Il Giudizio finale: Cristo divide le pecore dai capretti

“…quando il figlio dell’uomo verrà nella sua gloria, e tutti i santi angeli con lui, allora egli si siederà nel trono della sua gloria, … e saranno riunite davanti a lui tutte le nazioni della terra e dividerà le une dalle altre, come il pastore divide le pecore dai capretti … e porrà le pecore alla sua destra e i capretti alla sua sinistra … (Matteo XXIV, 31-33).

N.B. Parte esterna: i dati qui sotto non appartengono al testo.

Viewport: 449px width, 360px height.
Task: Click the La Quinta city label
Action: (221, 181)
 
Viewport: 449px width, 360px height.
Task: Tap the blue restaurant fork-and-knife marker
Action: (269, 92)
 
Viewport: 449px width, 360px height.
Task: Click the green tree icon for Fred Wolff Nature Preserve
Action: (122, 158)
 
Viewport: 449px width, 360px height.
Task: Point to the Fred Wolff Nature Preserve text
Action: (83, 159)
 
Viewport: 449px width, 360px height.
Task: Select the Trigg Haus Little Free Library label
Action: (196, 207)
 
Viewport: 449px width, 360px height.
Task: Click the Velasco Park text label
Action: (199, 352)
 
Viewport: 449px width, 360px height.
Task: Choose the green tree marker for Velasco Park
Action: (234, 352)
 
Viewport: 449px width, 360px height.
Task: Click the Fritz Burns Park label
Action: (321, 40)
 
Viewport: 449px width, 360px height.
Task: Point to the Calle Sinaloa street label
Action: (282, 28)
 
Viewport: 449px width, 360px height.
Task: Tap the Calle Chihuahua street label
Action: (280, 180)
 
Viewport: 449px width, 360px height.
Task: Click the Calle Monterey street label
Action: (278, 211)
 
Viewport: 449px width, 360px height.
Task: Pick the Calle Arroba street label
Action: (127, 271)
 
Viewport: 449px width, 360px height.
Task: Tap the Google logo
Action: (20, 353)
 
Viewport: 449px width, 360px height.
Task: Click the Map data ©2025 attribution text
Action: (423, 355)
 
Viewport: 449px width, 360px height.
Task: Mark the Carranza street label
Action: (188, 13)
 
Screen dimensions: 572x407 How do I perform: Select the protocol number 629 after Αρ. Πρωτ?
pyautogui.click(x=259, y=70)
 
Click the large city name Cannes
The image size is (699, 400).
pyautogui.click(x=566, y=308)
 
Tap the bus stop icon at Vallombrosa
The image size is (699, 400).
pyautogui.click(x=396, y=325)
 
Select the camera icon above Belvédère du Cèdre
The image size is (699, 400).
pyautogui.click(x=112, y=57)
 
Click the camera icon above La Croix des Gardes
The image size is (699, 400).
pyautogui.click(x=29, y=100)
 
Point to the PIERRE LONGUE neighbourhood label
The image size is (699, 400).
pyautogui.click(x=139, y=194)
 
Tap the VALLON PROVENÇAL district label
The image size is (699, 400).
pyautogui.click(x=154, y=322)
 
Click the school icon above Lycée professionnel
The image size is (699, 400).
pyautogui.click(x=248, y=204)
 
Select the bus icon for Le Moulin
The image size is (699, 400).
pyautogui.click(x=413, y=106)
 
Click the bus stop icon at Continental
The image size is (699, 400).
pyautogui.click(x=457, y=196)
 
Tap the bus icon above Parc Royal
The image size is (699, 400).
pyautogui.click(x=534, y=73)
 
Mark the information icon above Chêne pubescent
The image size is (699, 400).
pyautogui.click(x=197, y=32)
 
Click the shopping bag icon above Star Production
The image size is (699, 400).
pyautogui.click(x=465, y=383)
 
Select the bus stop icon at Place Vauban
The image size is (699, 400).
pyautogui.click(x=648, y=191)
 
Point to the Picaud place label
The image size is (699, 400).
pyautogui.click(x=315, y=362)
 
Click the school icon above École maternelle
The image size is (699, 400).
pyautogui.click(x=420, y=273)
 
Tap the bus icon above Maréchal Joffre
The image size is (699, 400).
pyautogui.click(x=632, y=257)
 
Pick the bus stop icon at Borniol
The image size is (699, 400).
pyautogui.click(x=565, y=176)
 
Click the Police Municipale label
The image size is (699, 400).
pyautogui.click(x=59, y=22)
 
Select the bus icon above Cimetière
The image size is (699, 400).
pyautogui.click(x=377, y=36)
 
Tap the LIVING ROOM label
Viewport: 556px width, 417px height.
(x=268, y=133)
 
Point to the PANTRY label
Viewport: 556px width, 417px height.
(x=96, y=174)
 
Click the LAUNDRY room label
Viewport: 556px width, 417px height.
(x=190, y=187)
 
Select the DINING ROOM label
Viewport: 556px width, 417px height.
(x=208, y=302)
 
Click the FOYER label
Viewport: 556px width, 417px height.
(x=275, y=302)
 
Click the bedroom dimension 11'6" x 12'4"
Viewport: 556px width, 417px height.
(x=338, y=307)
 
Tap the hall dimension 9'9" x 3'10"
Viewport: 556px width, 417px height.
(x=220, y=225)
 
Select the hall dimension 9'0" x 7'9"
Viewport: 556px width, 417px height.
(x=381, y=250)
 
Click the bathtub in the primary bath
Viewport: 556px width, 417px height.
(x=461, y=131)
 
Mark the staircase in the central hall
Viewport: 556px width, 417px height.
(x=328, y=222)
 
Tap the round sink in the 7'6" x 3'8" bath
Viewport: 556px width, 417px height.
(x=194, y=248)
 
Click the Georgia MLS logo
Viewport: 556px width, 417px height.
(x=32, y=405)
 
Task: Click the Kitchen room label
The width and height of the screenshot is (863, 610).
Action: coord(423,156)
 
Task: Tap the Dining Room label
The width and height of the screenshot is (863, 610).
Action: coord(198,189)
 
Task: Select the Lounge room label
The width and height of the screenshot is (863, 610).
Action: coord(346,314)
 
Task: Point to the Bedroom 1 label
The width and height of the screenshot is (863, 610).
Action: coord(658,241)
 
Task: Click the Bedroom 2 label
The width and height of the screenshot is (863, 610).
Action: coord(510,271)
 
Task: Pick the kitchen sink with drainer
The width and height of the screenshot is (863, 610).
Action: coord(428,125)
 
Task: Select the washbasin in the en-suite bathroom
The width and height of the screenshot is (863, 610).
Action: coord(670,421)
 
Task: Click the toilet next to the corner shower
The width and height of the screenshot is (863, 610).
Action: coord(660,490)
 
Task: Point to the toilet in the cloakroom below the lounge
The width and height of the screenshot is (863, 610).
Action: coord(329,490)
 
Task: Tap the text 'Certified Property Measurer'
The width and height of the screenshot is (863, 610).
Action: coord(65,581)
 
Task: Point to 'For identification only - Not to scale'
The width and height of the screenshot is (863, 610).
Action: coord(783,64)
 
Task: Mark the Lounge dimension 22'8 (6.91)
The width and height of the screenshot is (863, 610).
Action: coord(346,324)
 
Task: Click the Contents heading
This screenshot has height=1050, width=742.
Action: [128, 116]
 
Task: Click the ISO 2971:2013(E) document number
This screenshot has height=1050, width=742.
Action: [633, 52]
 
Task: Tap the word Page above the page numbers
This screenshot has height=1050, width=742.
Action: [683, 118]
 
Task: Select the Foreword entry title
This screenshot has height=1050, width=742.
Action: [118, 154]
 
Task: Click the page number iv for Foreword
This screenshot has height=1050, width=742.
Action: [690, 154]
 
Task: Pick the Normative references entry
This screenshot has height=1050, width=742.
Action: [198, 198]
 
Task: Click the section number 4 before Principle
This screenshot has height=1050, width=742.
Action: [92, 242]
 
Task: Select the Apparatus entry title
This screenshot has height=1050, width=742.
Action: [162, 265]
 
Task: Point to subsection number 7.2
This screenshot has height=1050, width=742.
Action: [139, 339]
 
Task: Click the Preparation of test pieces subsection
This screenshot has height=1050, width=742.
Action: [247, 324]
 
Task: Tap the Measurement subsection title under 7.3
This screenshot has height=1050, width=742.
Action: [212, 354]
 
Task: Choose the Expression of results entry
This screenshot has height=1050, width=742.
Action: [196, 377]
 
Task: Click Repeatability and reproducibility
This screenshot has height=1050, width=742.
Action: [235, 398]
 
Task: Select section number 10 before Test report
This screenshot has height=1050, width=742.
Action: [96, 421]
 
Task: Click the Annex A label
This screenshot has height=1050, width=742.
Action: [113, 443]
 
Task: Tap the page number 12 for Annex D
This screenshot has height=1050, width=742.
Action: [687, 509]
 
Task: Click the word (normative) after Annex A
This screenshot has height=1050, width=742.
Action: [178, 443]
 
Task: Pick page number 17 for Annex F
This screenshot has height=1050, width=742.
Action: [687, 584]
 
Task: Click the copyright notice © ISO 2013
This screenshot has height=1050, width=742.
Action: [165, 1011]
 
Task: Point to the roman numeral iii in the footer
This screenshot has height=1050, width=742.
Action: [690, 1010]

I mosaici giustinianei, con i due cortei, dei martiri e delle sante, sono di gusto più orientaleggiante e più astratto, cioè più bizantini. I paesaggi non esistono più, rimangono solo pochi elementi simbolici. Le figure non hanno più volume, sembrano sospese in aria, hanno contorni che le appiattiscono. Tutte le forme sono geometrizzate, i gesti sono convenzionali.
Non si cerca più la somiglianza con la natura, ma un'immagine fantastica, irreale, spirituale.
Si punta sull'effetto ritmico, sui colori vivaci e le decorazioni ricche.
Non si rappresenta la realtà ma un mondo superiore: quello del Paradiso, dove non esiste la materia, ma solo lo spirito. E tutto è permeato dalla presenza divina.